In short, this story is a journalistic atrocity, a complete abandonment of professionalism. It should be more embarrassing for ABC than the network's trumped-up Food Lion fakery. Geraldo found more in Al Capone's vault than the goods ABC tried to pin on the Catholic Church. They have lost complete control of their journalistic senses and now babbles with an irreligious incontinence. It was so bad that the New York Times (!) trashed it as "woolly and underthought." ABC's liberal political and cultural agenda clearly was more important than its reputation.
Doesn't it seem amazing that ABC is more nervous about investigating potentially nasty stories about Bill Clinton than they do about potentially nasty stories about Jesus Christ? ABC would not accept Bill Clinton was an adulterer until all the DNA testing was complete. ABC absolutely refused to make any attempt to broadcast the extraordinary claims of Juanita Broaddrick that she had been raped by President Clinton before he ascended to the White House. But the Jesus-bashers get an hour in prime time to bash the Son of God. Talk about confusing the sacred and the profane!
As with ABC's "Search for Jesus" a few years ago, the network seems determined to sell wild stories and conjectures about Jesus Christ.
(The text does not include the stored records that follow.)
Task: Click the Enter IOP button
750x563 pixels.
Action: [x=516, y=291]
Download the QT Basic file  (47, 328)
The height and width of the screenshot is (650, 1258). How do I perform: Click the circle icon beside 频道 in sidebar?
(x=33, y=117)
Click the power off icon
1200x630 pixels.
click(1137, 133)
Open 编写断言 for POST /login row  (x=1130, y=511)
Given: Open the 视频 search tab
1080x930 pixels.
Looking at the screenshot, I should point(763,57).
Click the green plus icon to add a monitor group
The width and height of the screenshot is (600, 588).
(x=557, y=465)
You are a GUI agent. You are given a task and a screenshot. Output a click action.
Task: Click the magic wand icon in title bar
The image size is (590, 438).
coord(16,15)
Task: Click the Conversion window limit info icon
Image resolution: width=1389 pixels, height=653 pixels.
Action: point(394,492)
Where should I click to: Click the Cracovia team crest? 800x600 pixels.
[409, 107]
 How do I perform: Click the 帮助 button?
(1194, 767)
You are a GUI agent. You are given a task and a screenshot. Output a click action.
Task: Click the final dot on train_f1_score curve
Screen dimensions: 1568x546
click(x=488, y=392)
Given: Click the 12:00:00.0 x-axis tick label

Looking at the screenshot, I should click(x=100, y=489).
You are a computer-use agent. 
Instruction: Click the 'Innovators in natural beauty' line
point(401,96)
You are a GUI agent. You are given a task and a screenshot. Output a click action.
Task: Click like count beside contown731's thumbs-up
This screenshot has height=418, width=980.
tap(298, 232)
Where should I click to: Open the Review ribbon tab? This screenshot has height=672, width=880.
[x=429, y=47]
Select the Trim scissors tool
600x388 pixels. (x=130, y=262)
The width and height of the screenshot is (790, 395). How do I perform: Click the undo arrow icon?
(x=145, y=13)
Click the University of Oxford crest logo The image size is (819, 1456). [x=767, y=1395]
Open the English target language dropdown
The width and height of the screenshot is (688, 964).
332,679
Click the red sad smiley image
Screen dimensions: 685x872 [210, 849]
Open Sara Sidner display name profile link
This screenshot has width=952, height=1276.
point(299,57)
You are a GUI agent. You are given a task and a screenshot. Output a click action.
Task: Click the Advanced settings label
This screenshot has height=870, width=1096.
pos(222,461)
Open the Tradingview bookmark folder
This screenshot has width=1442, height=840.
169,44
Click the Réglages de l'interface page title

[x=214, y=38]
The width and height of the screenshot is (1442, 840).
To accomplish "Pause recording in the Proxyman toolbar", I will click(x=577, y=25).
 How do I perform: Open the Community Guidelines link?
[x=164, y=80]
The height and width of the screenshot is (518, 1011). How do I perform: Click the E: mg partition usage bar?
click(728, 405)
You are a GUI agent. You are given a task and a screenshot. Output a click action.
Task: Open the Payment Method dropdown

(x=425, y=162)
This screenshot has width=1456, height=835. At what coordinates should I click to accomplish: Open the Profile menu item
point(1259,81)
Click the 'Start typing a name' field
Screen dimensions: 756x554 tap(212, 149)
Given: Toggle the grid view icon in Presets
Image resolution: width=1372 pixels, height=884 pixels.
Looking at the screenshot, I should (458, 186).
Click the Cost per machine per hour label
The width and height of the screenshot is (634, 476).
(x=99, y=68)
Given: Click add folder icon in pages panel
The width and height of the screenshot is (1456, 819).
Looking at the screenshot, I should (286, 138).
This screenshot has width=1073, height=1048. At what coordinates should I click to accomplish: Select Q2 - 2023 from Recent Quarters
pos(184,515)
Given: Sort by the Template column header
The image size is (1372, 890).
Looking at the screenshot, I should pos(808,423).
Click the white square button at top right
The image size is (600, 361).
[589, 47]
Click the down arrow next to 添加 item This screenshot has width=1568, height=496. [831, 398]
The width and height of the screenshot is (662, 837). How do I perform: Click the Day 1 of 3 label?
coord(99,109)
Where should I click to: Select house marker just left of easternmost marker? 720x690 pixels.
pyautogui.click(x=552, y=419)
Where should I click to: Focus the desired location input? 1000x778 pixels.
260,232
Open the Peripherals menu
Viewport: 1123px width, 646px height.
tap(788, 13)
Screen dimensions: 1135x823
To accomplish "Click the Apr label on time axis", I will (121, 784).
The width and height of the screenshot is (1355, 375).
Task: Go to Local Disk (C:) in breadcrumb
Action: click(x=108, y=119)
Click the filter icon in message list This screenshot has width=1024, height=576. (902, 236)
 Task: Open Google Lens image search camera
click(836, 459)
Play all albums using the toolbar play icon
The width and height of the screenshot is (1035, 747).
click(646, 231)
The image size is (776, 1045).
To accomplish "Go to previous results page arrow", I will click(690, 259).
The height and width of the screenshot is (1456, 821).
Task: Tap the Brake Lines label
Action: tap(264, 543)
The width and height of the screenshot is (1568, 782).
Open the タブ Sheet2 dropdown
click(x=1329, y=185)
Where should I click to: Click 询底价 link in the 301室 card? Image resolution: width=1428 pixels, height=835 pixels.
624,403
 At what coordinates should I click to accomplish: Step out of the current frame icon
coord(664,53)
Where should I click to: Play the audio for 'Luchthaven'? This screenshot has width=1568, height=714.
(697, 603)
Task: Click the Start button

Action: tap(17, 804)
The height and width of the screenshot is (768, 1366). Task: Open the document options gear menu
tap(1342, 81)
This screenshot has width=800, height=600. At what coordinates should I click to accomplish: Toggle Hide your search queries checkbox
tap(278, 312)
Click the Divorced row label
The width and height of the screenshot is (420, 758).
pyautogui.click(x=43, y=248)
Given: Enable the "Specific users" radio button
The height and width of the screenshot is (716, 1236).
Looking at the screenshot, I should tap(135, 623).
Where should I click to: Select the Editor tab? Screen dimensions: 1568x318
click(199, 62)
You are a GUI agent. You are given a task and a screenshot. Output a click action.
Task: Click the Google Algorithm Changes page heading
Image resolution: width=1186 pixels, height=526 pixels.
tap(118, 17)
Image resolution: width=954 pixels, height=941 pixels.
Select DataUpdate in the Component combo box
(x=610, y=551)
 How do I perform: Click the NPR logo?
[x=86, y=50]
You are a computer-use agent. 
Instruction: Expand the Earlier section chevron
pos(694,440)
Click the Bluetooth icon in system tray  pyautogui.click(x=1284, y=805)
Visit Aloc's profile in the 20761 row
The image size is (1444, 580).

In promoting the show, Elizabeth Vargas emptily proclaimed, "For me, it's made religion more real and, ironically, much more interesting - which is what we're hoping to do for our viewers." ABC "News" isn't interested in truth here; it's merely interested in in being "interesting."
Just as it's unthinkable that the networks would prepare a fictional TV-movie making up demonizing lies about Democratic presidents, as CBS did with "The Reagans," so is it unthinkable that the networks would prepare a 60-minute special trashing one of America's religious minorities. You'll find no deconstructing Buddha, or shredding the Bhagavad Gita, and certainly no maligning the Muslims.
In fact, on "Nightline" in February, this is how ABC's Ted Koppel glowingly promoted the holiness of Islam: "It is an awesome, beautiful, and harmonizing annual gathering. A spiritual obligation that every able-bodied Muslim is required to perform at least once in his or her lifetime. A journey, according to Islamic teaching, that cleanses the soul and wipes away sins. It is the Hajj, the pilgrimage that has once again brought some two millions Muslims from around the world to the holy city of Mecca in Saudi Arabia."
To ABC, Islam is holy. But Christianity is easily pierced as a fraud, an oppressive faith, a creed so repulsive that a "news" division doesn't require any evidence before it rubs salt in the wounds of our Savior.